Have you ever felt yourself being changed? Not so much by any specific event but just as you're driving down a highway you feel that... differentness in your heart. Sometimes it's a good feeling but often it's this ache inside you that says "You're never going to be the same".

I'm on a road trip with my parents, little sister and her husband and son. We just left my father's mother's house. As we're driving, I look at the Texas city-scape and the run-down buildings, all the differentness from my Kansas home.

I look back and see that because I visited my grandmother today, this visit has changed, has affected my view of her. As has every encounter we've ever had and every encounter we will have in the future. I don't think any less of her or anything but... because I visited her today, as my 19 year old self, I will never look at her or remember her the way I saw her when I was say 7 years old. She's not the same Grandma and I'm not the same Erika.

Sometimes I love the new, the changing, the freedom to transform and experience variety. But today I ache of loss. Today I wish I could feel the same I had back then. But I can't. And such is life.

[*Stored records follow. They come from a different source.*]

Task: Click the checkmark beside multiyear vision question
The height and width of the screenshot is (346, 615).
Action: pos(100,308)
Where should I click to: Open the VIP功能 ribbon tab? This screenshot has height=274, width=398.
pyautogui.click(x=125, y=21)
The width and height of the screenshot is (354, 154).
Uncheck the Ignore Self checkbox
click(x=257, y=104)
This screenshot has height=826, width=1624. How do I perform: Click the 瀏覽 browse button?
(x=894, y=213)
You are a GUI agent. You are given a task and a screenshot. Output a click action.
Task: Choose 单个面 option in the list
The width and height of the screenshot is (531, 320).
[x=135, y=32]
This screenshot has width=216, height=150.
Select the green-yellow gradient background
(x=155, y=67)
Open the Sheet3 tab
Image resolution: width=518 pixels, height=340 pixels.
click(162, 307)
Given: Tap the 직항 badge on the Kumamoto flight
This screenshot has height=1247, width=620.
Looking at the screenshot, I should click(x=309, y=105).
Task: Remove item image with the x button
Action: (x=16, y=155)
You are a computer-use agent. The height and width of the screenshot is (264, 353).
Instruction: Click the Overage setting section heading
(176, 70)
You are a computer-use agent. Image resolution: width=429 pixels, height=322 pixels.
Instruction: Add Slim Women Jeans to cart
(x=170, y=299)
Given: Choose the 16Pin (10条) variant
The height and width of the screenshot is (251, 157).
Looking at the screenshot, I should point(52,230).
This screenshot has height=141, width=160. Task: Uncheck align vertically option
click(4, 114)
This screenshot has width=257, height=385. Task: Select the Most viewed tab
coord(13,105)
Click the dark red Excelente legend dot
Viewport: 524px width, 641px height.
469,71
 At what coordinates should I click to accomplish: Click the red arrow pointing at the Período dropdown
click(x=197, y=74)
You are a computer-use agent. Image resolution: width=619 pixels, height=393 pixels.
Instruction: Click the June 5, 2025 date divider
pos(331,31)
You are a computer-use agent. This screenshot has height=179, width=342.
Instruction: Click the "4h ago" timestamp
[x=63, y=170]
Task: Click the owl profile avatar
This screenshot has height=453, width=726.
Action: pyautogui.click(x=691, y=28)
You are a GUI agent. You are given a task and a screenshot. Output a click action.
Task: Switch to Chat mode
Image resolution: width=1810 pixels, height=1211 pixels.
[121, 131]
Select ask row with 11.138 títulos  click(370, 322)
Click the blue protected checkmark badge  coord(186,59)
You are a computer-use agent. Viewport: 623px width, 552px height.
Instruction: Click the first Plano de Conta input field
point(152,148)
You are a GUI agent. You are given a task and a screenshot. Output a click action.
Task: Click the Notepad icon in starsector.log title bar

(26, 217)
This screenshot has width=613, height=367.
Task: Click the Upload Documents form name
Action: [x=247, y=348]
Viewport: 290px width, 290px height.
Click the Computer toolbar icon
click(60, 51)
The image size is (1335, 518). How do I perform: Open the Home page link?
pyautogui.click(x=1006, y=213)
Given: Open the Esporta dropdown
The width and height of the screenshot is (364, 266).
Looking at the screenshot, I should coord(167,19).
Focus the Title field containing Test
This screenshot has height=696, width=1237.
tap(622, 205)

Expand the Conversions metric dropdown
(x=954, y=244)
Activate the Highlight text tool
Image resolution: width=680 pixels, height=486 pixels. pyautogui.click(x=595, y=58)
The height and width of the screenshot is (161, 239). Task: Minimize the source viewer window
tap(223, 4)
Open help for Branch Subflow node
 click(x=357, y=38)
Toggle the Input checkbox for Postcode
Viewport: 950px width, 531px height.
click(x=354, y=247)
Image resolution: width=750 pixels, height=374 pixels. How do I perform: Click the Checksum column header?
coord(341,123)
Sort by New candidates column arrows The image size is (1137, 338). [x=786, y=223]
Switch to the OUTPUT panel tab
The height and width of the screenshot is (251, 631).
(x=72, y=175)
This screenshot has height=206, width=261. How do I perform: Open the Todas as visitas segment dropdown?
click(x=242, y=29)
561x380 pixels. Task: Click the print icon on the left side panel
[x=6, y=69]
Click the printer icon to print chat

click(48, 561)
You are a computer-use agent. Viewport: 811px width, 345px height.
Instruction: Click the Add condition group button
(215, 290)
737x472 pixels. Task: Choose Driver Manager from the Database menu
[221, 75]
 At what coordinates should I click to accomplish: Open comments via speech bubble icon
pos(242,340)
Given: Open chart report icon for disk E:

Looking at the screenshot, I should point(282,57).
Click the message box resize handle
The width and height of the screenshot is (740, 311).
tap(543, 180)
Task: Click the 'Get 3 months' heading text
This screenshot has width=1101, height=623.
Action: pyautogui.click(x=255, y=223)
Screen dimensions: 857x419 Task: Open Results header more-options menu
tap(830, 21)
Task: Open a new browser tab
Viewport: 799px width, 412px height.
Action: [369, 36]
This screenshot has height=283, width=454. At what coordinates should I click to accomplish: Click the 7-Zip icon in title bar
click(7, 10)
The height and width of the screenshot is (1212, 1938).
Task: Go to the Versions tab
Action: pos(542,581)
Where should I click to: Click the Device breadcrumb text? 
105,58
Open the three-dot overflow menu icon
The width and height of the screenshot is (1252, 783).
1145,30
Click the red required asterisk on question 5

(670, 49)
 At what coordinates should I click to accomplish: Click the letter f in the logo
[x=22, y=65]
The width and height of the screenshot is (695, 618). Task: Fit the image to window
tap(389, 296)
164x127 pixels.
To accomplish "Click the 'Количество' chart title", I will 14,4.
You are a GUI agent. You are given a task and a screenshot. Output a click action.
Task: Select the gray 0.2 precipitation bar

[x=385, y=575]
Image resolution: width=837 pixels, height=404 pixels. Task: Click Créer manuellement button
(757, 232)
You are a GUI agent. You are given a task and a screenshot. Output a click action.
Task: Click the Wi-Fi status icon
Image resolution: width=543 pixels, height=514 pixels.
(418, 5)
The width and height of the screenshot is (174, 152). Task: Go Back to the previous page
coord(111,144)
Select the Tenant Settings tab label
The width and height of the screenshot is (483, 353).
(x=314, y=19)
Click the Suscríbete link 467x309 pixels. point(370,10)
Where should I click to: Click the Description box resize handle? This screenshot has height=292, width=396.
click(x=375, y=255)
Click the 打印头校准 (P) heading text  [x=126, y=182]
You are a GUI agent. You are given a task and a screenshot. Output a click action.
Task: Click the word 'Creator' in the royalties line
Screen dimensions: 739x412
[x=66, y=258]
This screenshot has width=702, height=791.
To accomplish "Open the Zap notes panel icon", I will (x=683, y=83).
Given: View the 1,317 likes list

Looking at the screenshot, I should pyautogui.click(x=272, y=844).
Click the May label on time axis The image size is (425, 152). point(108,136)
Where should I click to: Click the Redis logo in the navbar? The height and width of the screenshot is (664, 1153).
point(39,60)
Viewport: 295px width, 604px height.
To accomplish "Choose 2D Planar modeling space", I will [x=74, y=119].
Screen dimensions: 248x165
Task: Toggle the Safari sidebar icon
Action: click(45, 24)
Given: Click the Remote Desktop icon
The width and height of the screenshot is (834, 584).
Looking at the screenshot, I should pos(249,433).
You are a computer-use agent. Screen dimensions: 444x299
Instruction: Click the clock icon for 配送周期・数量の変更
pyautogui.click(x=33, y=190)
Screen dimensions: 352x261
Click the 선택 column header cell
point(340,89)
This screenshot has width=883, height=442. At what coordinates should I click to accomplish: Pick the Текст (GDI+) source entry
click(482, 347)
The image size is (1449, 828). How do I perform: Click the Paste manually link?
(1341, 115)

Wednesday, December 4, 2013

Tapestry

As my count down to last days in Lawrence begins, I look back at the incredible adventure these 3 years have been and my heart... sinks. I'm sickened with this feeling of not-quite-sadness, a feeling like "I miss that feeling" I still have happiness everyday, But it's different, and it always will be.

What does that say about me and my life? What are good times worth if you can't remember them with a smile and warm heart?
Although I'm no longer getting lost driving in circles in between Baldwin City and Eudora, a pizza in my best friend's lap, and the Beatles cranked up on the stereo of my '91 GMC sonoma, I still have adventures like finding an abandoned campsite in the woods by the river and going to Hawaii. Although I'm not back stage wearing an old-lady costume hushing giggles from my cast mates while biting my tongue to hush myself, I still have fun walking down town with the same people, no destination in mind and planning the most adventurous lives we could live together.

The sad feeling of remembering the happy that's no longer there should never keep us from looking back at those times. Because if we don't draw out those memories, we'll forget what a wonderfully tangled life we've lived. Good and bad, hard and flippant, we are given the ability to remember and we should use it wisely.

Even though it hurts to look at what times have passed, look and look hard. Draw out the good and dwell on it. Build on it using moments from today. You should never get so caught up in todays pains that you forget yesterdays faundest memories.

The Lord is good always, always, always. Try to find out how good by looking back. God is amazing. What looks like a tangled mess of events to us, is a beautifully woven pattern to him... and He's just getting started.